Although you don't need to understand all the steps above, we should try to understand the output, so we know why we are doing this. Many processes in machine learning use inner products as part of binary classification (among other things). Quantum mechanics has an obvious connection with this, since the probabilities of measuring various states $|\phi_i\rangle$ are given by the inner product with an initial state $|\psi\rangle$ through the inner product: $P_i = |\langle\phi_i|\psi\rangle|^2$. So what we have done above is created a quantum circuit that contains the features of our two data points, and maps them into the space of a quantum vector, then estimates the inner product in that space via making measurements. This is an example of quantum kernel estimation. Note we only implemented this process for two of the data points (the 14th and 19th). If we did this for all possible pairs, we could take the output (in this case the number 0.821...) and populate a matrix of results describing the overlap between all points in the training data set. This is the "kernel matrix".

Check-in question

In the process above, we calculated a kernel matrix entry for the 14th and 19th data points.

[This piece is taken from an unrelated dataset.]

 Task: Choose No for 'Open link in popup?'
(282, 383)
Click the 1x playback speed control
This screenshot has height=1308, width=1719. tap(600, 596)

What value should we obtain if we use the same data point twice, here (like 14th and 14th again)? In other words, what should be the diagonal entries in the kernel matrix? Answer this question in the absence of noise, but note that deviations from your answer are possible in the presence of noise.

Answer:

The diagonals should be 1.0. This process should be calculating the normalized inner product of a vector with itself, which must always be one.